David Hackforth, head of transport planning at Milton Keynes Council, warned the new levy on development to support infrastructure might only benefit high-value areas. ‘These tariffs only really work when land value is there,’ he said. ‘There will be a need for public sector funding on low-value areas.’
The flexibility afforded to charging authorities (CAs) to set their own rates and pass on the revenue across administrative boundaries could lead to inconsistencies, he added. ‘It’s an awkward situation if both CAs choose a difference charging rate.
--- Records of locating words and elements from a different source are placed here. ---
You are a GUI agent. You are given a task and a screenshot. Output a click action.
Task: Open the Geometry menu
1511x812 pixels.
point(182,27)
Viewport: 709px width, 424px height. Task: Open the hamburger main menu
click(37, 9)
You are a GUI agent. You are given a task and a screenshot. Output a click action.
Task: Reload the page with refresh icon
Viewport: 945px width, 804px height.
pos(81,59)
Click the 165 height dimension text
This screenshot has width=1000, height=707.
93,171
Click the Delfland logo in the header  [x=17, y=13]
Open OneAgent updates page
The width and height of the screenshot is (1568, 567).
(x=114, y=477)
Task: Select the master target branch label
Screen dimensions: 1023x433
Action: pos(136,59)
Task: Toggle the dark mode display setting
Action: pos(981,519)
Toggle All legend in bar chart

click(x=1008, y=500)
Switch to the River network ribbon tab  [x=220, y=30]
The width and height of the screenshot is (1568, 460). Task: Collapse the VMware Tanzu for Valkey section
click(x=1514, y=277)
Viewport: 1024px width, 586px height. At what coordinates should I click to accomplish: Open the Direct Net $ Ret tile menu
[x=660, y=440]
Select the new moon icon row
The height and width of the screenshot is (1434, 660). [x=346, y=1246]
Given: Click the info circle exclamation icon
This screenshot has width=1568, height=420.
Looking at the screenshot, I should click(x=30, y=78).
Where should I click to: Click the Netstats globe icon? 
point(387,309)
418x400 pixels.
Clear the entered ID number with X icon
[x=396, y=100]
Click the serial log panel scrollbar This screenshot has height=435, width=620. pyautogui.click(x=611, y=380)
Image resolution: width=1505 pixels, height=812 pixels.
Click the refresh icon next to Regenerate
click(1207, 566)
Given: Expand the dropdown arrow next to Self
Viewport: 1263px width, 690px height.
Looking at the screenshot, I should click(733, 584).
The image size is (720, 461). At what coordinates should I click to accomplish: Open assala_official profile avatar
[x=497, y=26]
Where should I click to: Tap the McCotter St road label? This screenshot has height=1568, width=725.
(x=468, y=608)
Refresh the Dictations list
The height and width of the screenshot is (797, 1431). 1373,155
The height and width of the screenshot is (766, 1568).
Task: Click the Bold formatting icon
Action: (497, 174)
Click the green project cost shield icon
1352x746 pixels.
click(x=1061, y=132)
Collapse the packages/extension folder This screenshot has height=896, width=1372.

There’s no guidance to push them forward.’
Speaking on behalf of developers, Hugh Roberts, director of planning at Colin Buchanan, also bemoaned the lack of guidance on cross-boundary applications. ‘Greedy authorities might kill recovery – but pro-development ones may undermine their neighbours if they have low CIL rates, or none at all,’ he said at the Waterfront conference in London.
There was also widespread confusion and concern over the future role of Section 106, which the Government intends to ‘scale back’.
Peter Minoletti, planning development officer at the London Thames Gateway Development Corporation, said: ‘We have a very successful tariff system, but now we won’t be able to apply CIL, and the local borough councils are at very different stages of their development plans.’
Sarah Wood, spokeswoman for the Department for Communities and Local Government, said the Government was consulting on a two-year transition period from Section 106 to CIL, and on whether to phase out Section 106 at all. But Mr Roberts warned of the potential confusion created by two mechanisms. ‘When does one apply and not apply?’ He added: ‘The more flexible CIL becomes, the more site-specific, the less difference there is with Section 106.’
Jonathan Seager, assistant director of planning, British Property Federation, said local authorities could, theoretically, charge for whatever they wanted with both mechanisms. ‘Legislatively, there is no scaling back of Section 106 at all. CIL is very poorly drafted as it stands.’
He added that there was no obligation for CAs to do anything with the revenue raised from CIL – a concern echoed by John Qualtough, a Bircham Dyson Bell lawyer specialising in planning. ‘It is strong on taxation but weak on the delivery of infrastructure,’ Mr Hackforth, who is also president of the Planning Officers’ Society, concluded.
The CIL consultation closes on 23 October, and the regulation will come into effect in April 2010.